## begin
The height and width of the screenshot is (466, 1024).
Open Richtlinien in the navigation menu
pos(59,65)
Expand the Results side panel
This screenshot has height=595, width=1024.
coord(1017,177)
## end
→ **Prompt**: Set down each of the records above again, keeping every line word for word.

→ **Response to the exercise**:
The height and width of the screenshot is (466, 1024).
Open Richtlinien in the navigation menu
pos(59,65)
Expand the Results side panel
This screenshot has height=595, width=1024.
coord(1017,177)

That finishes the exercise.